Problem to solve: Quote the material below, everything from the line containing "Given: Click the" down to the line containing "Click the parts panel scrollbar up arrow", with both of those lines included. Leave out the pictures.

Dataset entries:
━━━

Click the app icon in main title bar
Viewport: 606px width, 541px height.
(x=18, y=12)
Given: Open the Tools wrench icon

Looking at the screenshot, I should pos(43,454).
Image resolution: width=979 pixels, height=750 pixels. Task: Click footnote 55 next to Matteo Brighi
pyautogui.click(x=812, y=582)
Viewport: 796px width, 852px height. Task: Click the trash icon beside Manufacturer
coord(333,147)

━━━

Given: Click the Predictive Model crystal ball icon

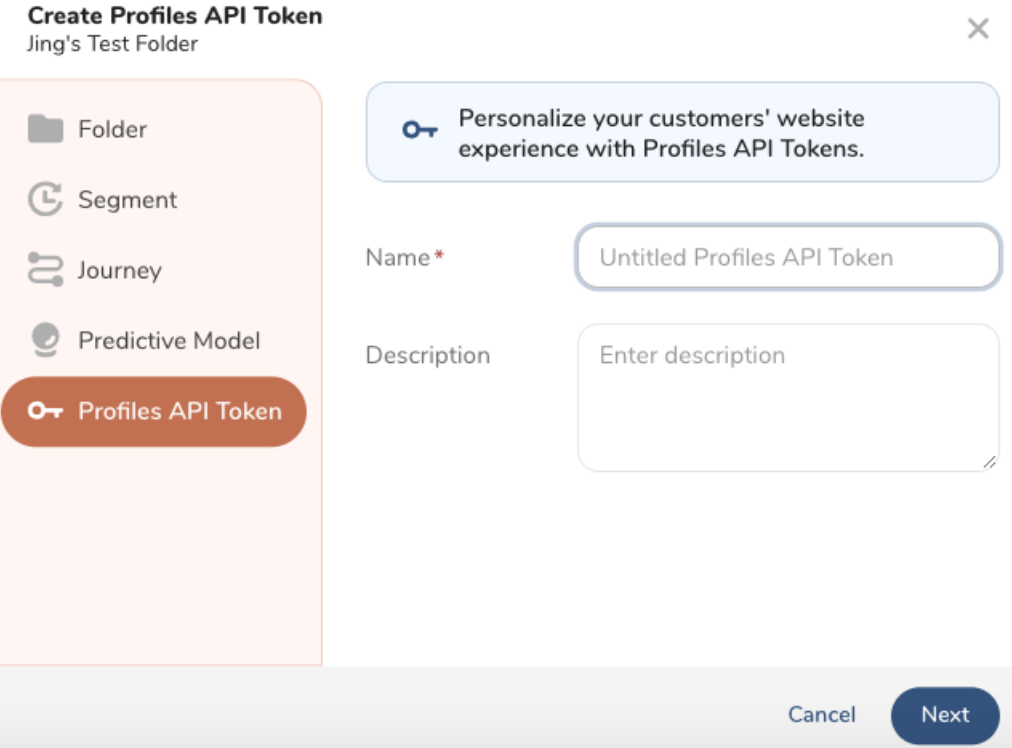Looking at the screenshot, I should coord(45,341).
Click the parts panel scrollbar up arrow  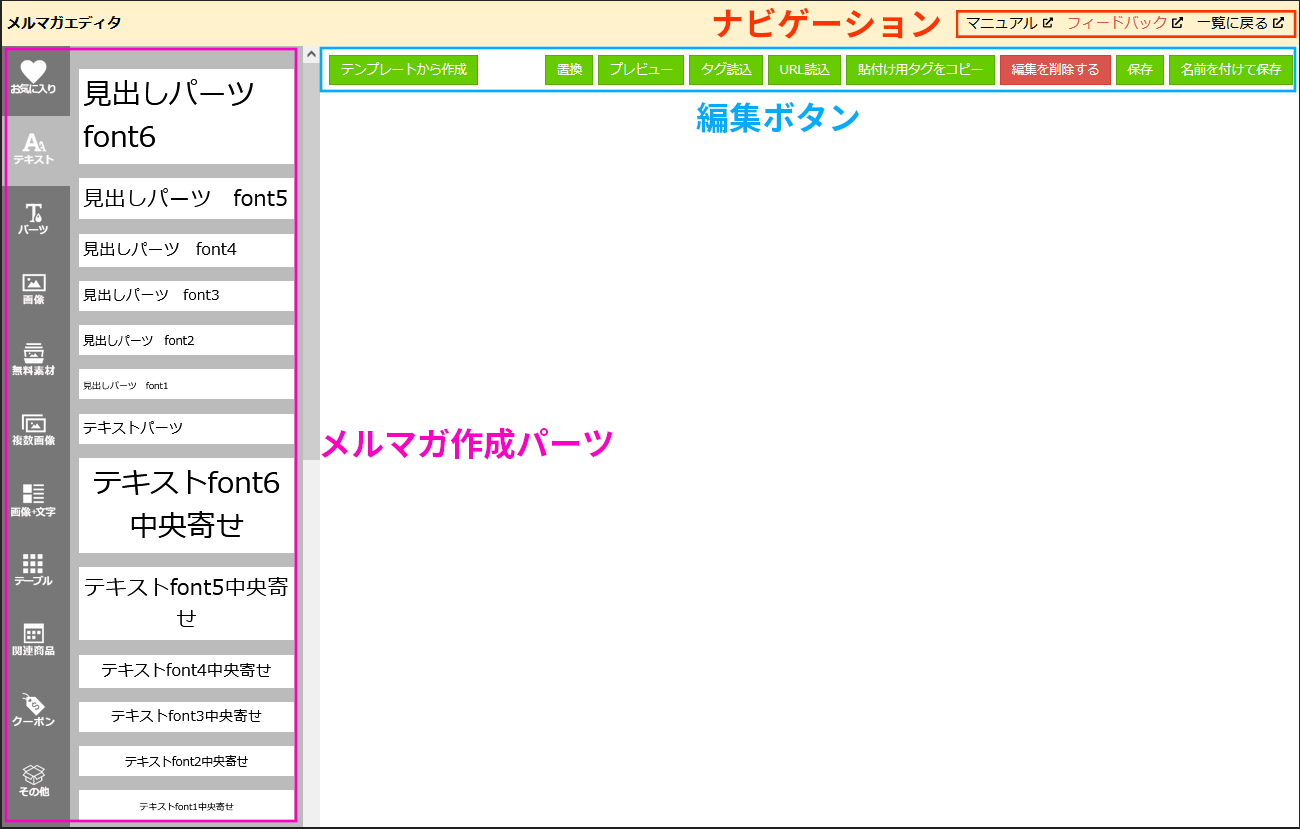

━━━

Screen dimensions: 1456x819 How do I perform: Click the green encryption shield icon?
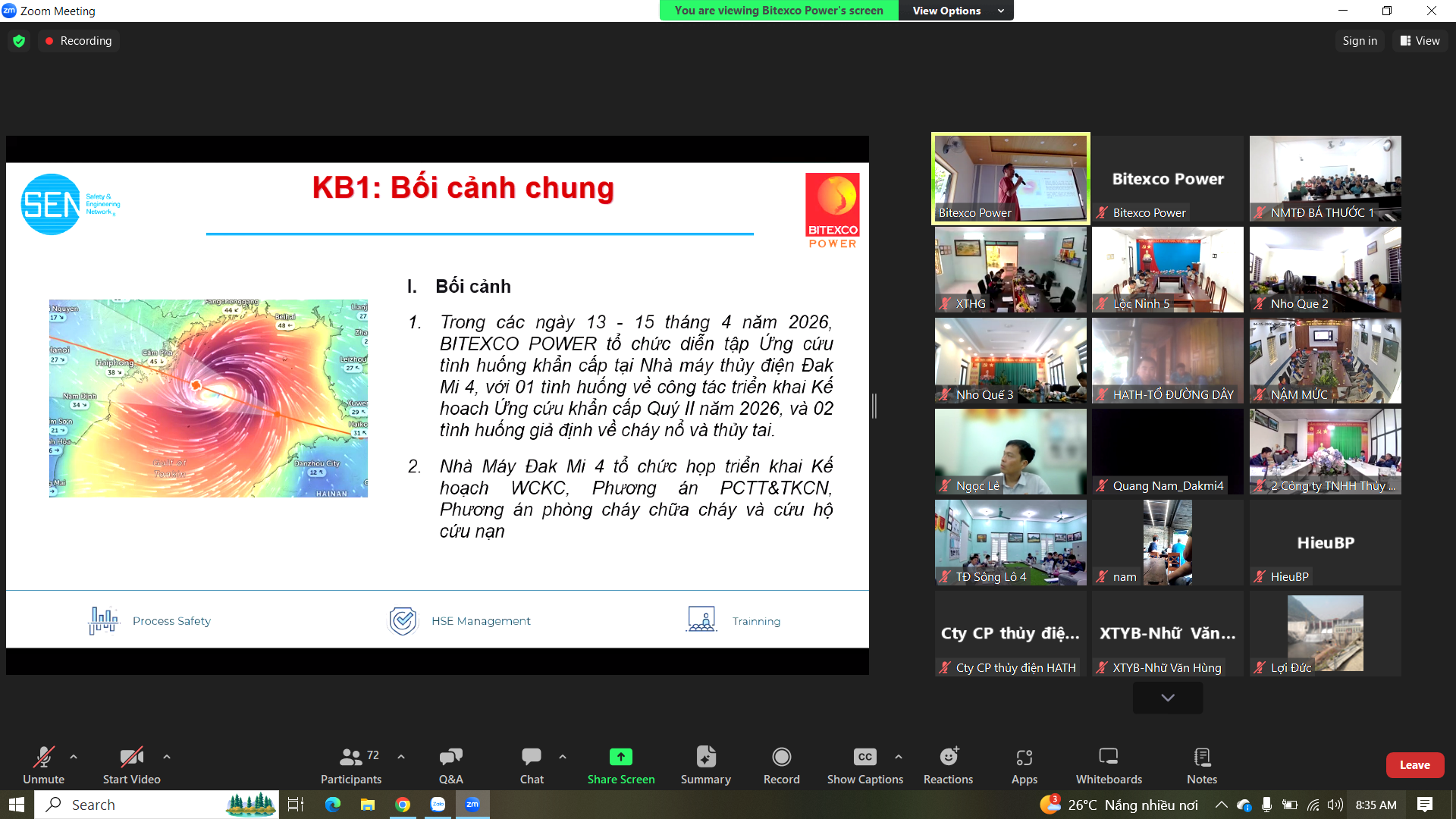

━━━

Correct output:
Given: Click the Predictive Model crystal ball icon

Looking at the screenshot, I should coord(45,341).
Click the parts panel scrollbar up arrow  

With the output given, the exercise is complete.